I'm sorry I've neglected Khan-un-Drum lately. Final exam season just ended here. I've been busy.
I stand accused of keeping this blog only for the purpose of impressing my wife while she was away from Cairo. This charge is spurious. I categorically deny it. On with the show:
A few weeks ago, my friend Mr. Yosri Fouda invited Suf and me to dinner. Post meal, we went to the uber-posh Garden City Club for drinks, and ran into an animated conversation:
"But it's ours! Why should we not use it? Leih??" The woman's bejeweled fingers made a questioning gesture. Her fingers on the other hand flicked a cigarette.
"Ya'ni I know that," said the man in the dark suit, shelling a pistachio. "But people will get confused."
The argument was about geem - Egyptians pronounce the "J" (the arabic letter "jeem") as a "G" ("geem"). So, Jamal becomes Gamal. Jezira (island) becomes Gezira.
Sometimes, the geem finds its way into english. The result can be comical. Take a look at the restaurant menu in the picture.
The woman was arguing with two TV journalists that Egyptian broadcasters ought to pronounce the geem on air, as they would normally, when talking to fellow Egyptians.
Egypt is the Hollywood of the Arab world. Egyptian movies, sitcoms, and news shows are watched by millions from Morocco to Muscat.

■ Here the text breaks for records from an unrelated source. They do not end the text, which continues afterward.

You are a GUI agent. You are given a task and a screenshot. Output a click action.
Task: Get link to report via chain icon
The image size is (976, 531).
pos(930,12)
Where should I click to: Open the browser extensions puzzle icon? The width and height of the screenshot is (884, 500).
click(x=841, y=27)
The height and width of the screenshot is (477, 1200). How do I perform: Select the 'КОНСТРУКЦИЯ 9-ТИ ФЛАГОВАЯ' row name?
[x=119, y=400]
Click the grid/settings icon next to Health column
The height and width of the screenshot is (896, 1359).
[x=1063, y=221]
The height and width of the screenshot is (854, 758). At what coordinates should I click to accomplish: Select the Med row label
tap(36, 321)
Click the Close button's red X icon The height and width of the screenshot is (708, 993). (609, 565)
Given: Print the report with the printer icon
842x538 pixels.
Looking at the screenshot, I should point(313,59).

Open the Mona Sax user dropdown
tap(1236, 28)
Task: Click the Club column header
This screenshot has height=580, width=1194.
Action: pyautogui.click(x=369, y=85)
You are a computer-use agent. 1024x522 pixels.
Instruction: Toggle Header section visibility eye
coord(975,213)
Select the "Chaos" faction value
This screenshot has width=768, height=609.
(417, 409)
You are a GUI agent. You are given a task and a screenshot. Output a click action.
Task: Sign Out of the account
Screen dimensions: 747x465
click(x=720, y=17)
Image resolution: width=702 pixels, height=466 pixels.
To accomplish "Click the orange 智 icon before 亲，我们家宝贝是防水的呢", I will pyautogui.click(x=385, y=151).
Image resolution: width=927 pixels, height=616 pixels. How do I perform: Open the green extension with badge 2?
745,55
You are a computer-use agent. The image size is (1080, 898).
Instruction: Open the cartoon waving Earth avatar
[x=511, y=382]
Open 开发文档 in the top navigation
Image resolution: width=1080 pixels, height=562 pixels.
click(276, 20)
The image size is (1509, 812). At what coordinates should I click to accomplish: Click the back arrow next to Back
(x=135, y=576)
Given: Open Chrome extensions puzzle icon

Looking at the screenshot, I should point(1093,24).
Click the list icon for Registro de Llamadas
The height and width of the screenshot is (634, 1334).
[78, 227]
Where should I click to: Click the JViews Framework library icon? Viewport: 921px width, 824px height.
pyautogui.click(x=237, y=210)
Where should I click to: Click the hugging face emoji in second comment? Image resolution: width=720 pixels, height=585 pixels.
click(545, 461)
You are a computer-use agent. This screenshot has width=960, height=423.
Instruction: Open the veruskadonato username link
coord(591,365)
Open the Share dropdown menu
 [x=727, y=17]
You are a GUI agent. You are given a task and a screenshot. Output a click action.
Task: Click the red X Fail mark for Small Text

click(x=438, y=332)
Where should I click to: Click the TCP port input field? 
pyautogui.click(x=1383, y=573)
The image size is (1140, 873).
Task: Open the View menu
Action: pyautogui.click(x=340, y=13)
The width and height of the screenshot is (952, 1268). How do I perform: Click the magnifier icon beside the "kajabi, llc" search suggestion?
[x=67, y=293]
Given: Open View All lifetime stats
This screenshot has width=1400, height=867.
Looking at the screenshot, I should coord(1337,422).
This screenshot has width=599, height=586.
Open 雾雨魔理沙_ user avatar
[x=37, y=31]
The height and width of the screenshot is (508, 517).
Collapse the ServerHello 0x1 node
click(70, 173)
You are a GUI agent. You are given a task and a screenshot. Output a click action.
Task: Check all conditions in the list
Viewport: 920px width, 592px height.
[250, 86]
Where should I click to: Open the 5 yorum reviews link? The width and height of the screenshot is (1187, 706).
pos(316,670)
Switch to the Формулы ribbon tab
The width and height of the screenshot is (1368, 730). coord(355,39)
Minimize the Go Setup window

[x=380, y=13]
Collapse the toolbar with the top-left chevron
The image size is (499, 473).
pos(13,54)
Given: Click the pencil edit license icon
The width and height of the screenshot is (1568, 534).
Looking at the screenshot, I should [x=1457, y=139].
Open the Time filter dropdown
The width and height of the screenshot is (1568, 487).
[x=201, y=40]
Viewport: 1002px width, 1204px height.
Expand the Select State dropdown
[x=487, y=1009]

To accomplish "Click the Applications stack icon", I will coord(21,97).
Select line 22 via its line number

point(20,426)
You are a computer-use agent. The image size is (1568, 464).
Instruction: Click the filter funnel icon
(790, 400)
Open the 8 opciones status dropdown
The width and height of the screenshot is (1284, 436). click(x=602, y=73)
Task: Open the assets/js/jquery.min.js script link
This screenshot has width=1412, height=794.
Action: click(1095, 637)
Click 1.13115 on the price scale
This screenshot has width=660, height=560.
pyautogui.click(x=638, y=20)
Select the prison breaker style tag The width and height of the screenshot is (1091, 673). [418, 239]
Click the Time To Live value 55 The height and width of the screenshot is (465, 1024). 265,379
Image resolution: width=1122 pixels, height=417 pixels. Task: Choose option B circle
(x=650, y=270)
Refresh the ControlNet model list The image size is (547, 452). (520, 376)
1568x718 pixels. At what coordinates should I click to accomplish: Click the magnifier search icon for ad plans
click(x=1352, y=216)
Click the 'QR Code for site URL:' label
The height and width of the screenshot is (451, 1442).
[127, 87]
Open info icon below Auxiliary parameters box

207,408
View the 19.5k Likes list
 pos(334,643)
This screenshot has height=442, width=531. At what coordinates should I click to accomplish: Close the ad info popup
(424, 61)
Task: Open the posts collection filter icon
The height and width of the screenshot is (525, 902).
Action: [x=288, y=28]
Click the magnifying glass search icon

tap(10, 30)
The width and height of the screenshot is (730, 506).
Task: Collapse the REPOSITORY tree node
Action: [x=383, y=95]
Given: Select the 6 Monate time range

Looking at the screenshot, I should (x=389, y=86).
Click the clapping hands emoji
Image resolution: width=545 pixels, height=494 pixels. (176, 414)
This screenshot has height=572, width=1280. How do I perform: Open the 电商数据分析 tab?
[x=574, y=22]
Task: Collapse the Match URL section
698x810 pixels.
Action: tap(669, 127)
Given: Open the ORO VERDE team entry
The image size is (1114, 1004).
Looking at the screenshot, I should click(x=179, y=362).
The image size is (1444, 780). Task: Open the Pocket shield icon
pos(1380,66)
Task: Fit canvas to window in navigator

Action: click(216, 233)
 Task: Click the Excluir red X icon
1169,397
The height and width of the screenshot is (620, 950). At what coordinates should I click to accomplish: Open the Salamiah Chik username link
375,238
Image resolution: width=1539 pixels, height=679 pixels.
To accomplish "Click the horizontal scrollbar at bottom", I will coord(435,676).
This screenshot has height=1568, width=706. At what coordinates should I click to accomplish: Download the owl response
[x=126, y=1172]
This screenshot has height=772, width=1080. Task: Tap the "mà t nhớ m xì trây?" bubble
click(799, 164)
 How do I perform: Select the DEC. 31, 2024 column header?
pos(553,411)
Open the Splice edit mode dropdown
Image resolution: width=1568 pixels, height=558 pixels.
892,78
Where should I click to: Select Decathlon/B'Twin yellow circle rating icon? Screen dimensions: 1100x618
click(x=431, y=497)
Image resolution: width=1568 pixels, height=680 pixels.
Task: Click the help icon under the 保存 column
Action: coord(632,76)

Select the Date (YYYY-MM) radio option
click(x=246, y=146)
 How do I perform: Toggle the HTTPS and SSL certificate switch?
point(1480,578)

Egyptian arabic, then, is the most well-known dialect. No matter where an Egyptian goes in this part of the world, everyone will understand him. He, on the other hand, will have no clue what they're saying.
Regardless, Egyptian broadcasters will switch to modern standard arabic, when they're on air, and a jeem will no longer become a geem.
The guys at Garden City Club thought that pronouncing the geem on television would alienate their pan-Arab audience.
"Bas, the geem is ours. We should be proud of it!" ranted the woman whose country receives the largest amount of US foreign aid after Israel.
"It's a question of Egyptian sovereignty!"